Falun Dafa group finds freedom in Goshen
GOSHEN. Adherents imprisoned in Chinese labor camps for their beliefs invite the public to join them on Saturday and Sunday mornings in Church Park.
Sunny Yang tells of the persecution he and his family suffered in China as a member of Falun Dafa, a spiritual movement that involves meditation, graceful movement, and controlled breathing.
His mother, Gai-Chai Gen, spent two years in a Chinese labor camp for her beliefs. She now lives in Goshen. Yang, who was also imprisoned, said he was finally able to get a passport and make his own escape.
After they left the labor camps, Yang said, he and his mother had no IDs and were closely monitored. If you are on the government's black list, he said, you can't get a passport and can't move around.
"The whole country is looking like a big jail," he said.
Yang and his mother are part of a Falun Dafa group that meets from 9 to 11 a.m. every Saturday and Sunday at First Presbyterian Church park in the Village of Goshen.
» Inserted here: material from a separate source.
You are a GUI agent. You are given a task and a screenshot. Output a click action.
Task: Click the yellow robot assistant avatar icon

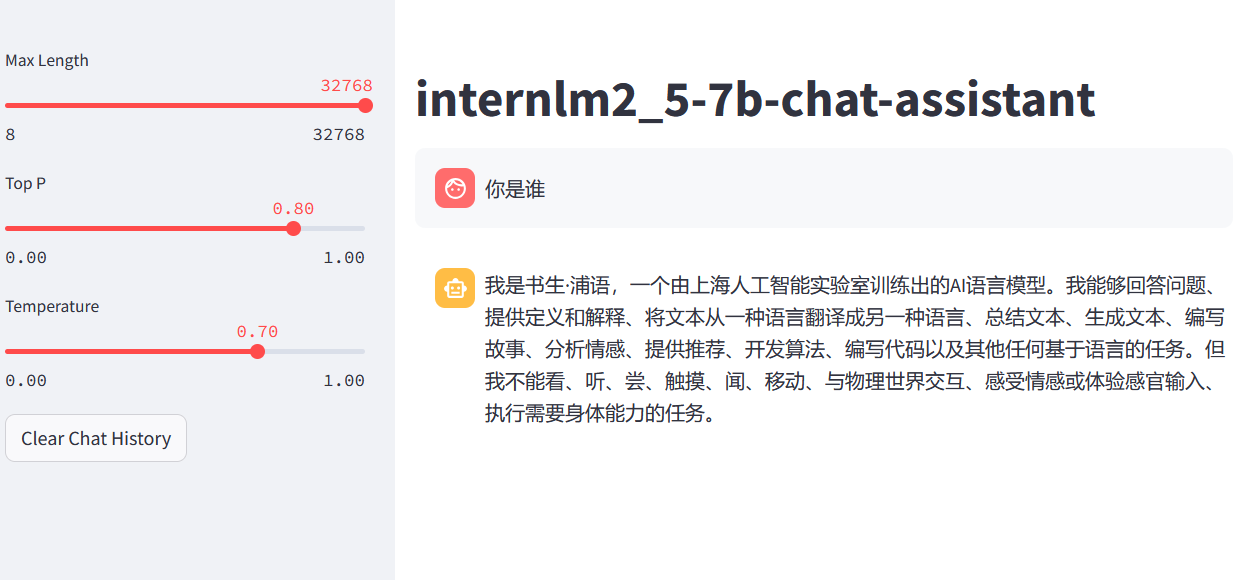pyautogui.click(x=455, y=288)
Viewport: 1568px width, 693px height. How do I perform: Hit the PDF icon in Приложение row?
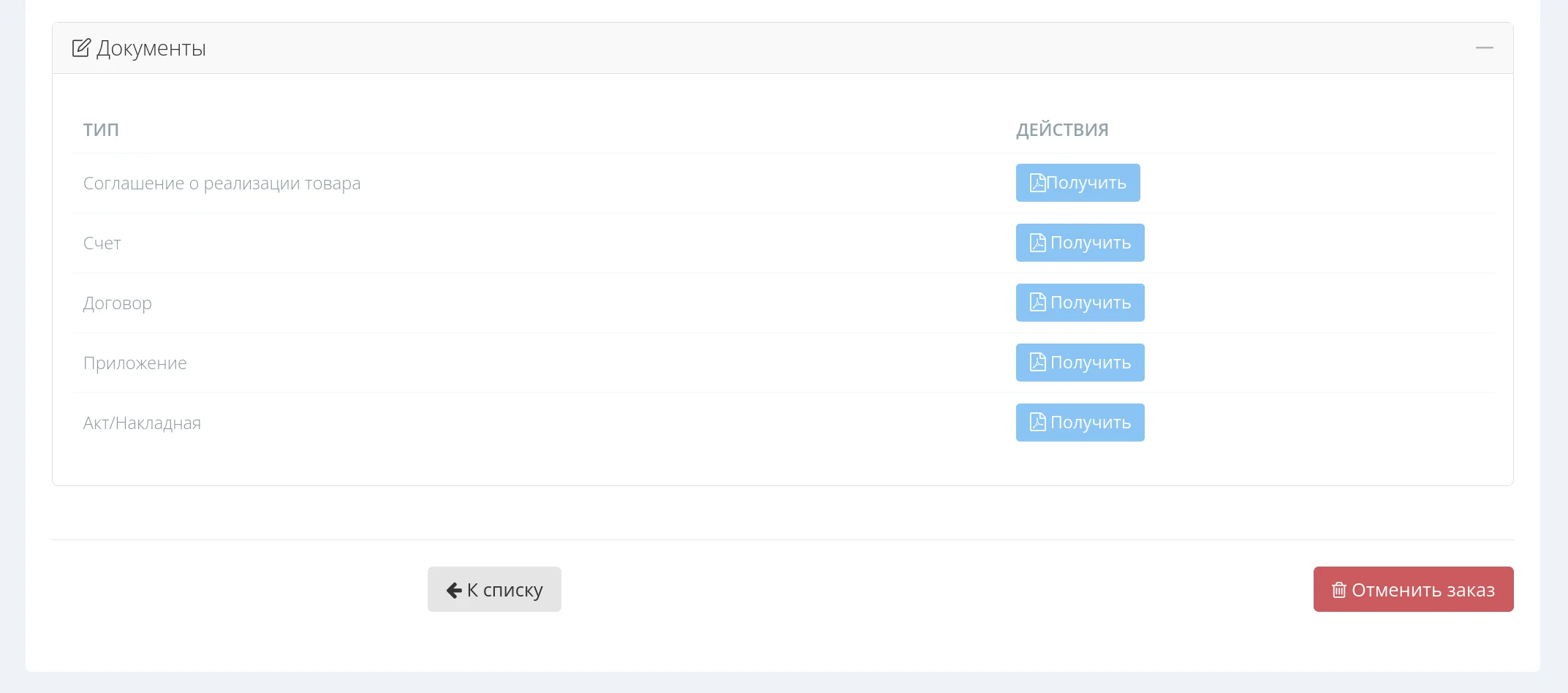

Any member of the public is welcome to join them. Those who know the exercises will show newcomers how to do them. The teachings are available online at FalunDafa.org.
'Incomparable courage'
Millions of adherents of Falun Dafa, also called Falun Gong, have been persecuted in China since the government's crackdown began in 1999.
The late Mark Palmer, a former U.S. ambassador and vice chair of Freedom House, which promotes human rights around the world, said, "Falun Gong is, in my judgment, the greatest single spiritual movement in Asia today. There is nothing that begins to compare with it in courage and importance."
The Falun Dafa literature states that "millions are wrongly persecuted in China, even now. 100 million people were practicing the exercises when the persecution began in 1999. Millions of Chinese people have since been abducted, imprisoned, tortured, fired from jobs, expelled from school, or forced into homelessness because they practiced Falun Dafa. Over 80,000 cases of torture have been recorded on minghui.org. Thousands have been killed."
Other religious groups in China, including the Uighurs and other Muslims, have met with a similar fate.
China considers Falun Dafa a threat to communist control, even though the group has no history of violence or terrorism, and no hierarchical structure. Its popularity may pose its biggest threat.
Falun Dafa remains "the number one meditation group in China," Yang said.